Weaker-than-expected numbers for retail sales, industrial
output or second-quarter gross domestic product, seen growing at
6.2% from a year earlier, could cause investors to move away
from Asian currencies and the Australian dollar.
"We see downside risks to the Chinese economic data,
particularly infrastructure spending," Commonwealth Bank of
Australia CBA.AX analysts wrote in a note to clients on Monday
morning.
That could lift the dollar against the yuan and dent the
Aussie, the CBA analysts said.
Against a basket of currencies .DXY the dollar held near a
10-day low at 96.814, still pressured by comments last week from
Fed Chair Jerome Powell and Chicago Fed president Charles Evans
indicating U.S. rate cuts are needed to boost inflation.
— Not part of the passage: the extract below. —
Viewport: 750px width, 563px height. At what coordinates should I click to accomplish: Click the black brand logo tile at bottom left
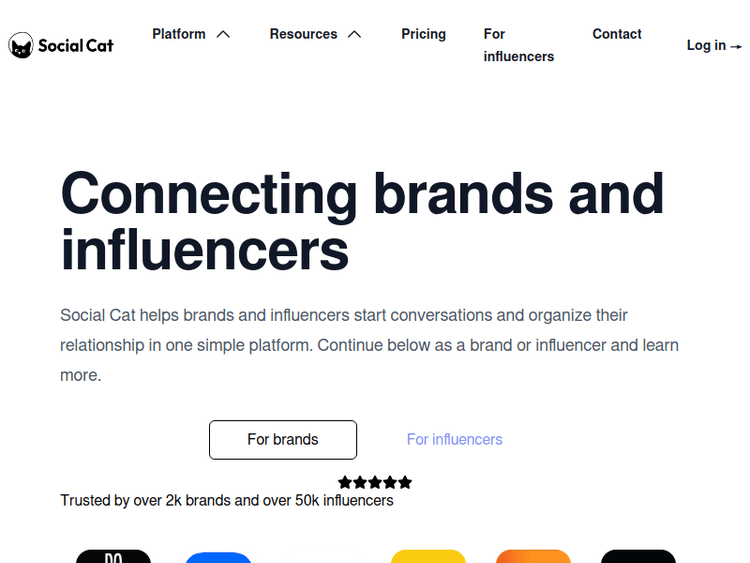(x=113, y=556)
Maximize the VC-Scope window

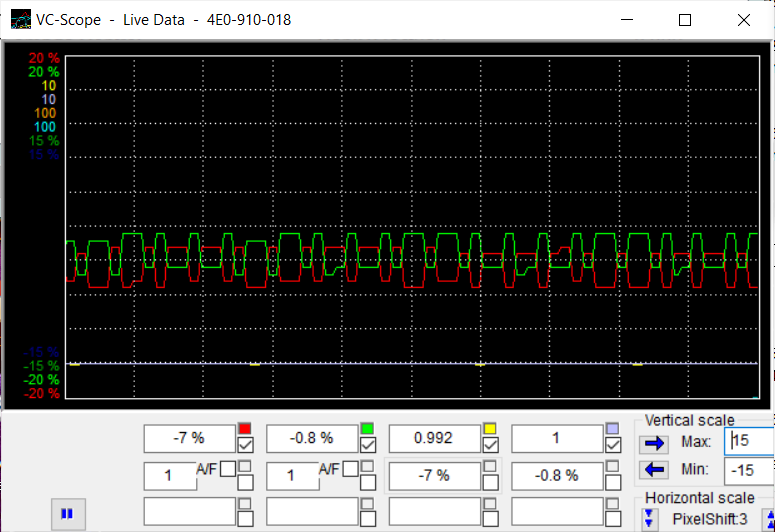685,20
The dollar hovered around 107.80 yen JPY= , bound between
support around 106.80 and resistance at 108.98. Monday is a
national holiday in Japan and dollar-yen trading volumes were
very thin.
The euro trod water against the dollar at $1.1270 EUR= , in
the middle of a two-cent range where the currency has remained
since June.
The dollar shed 0.4% against the single currency last week,
cushioned though by expectations that policy easing in Europe
will follow the Fed.
"An impending interest rate cut and speculation that the
U.S. Treasury may intervene in currency markets are the twin
drivers of the dollar weakness," said Michael McCarthy, chief
strategist at CMC Markets in Sydney.
"With the important China data due around shortly, traders
will likely be cautious Monday morning," he said.
Barring a GDP surprise, investors are likely to focus more
on China's June activity data for clues on whether the economy
continued to weaken heading into the second half or is bottoming
out.
In the U.S., a 25 basis-point rate cut in July is priced
in, along with an almost 20% chance of a 50 basis point cut.
Investors will be looking to U.S. retail sales figures due
Tuesday and company earnings for signs of how shoppers and
businesses are weathering the slowdown.